* [Short task] In this listing, switch "screenshot" to "image" and keep everything else the same. Omit the pictures from your answer.

** start of Given information **

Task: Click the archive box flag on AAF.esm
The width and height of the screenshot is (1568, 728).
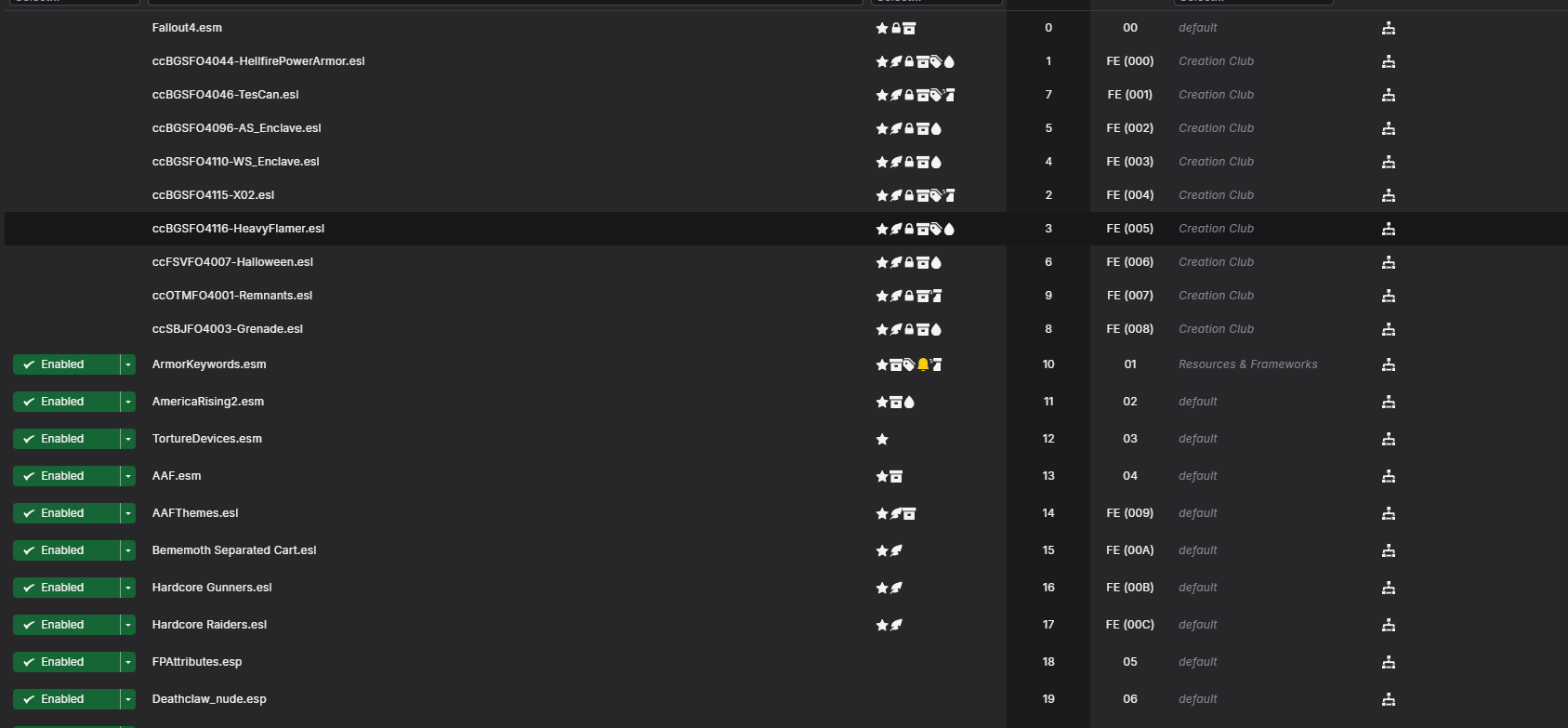Action: 896,476
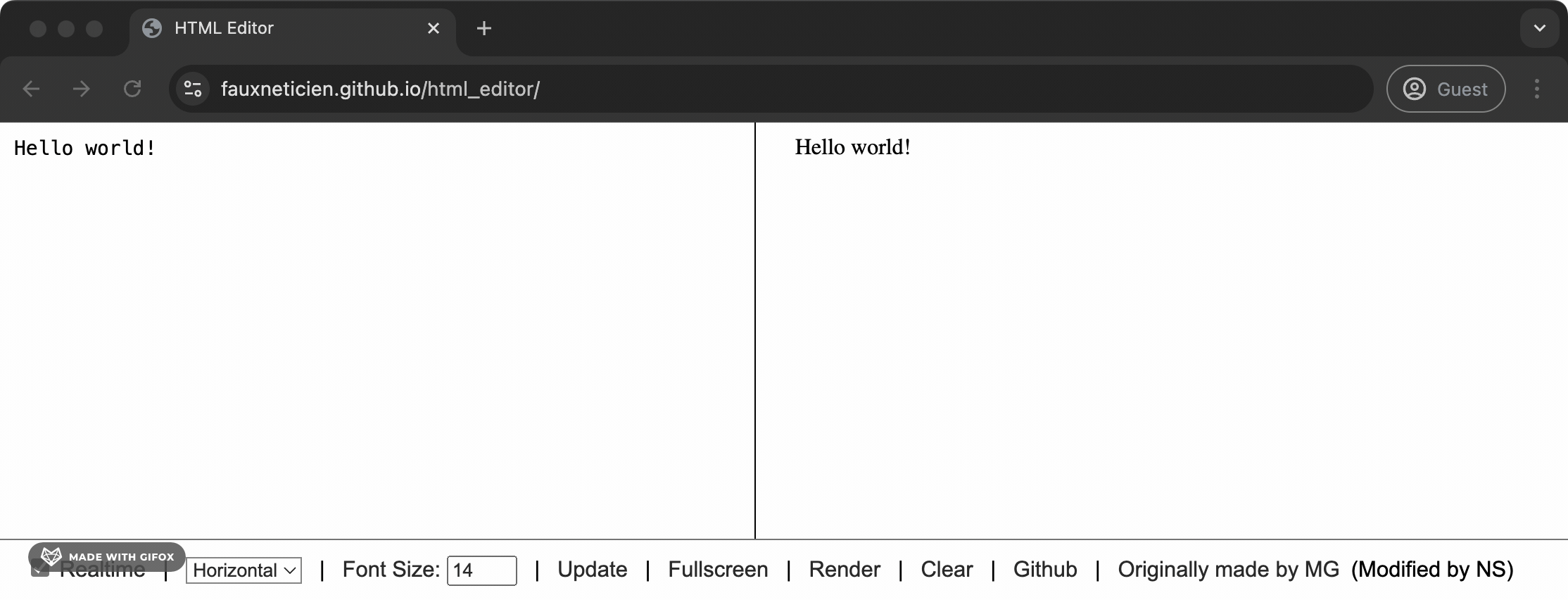Click the Render link

[845, 569]
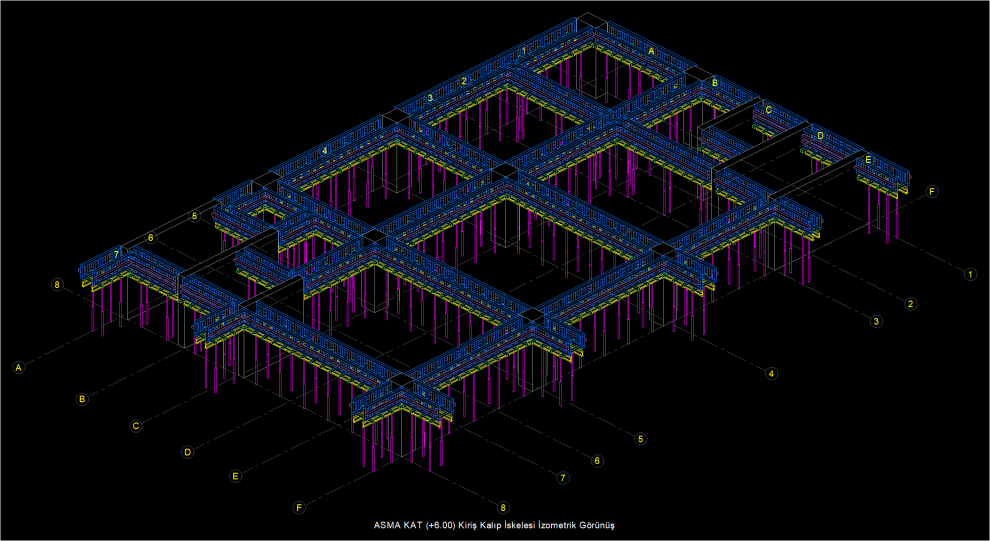Select uncircled beam label C on formwork
Image resolution: width=990 pixels, height=541 pixels.
tap(768, 110)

** end of Given information **

* [Finished answer]
Task: Click the archive box flag on AAF.esm
The width and height of the image is (1568, 728).
Action: 896,476
Click the Render link

[845, 569]
Select uncircled beam label C on formwork
Image resolution: width=990 pixels, height=541 pixels.
tap(768, 110)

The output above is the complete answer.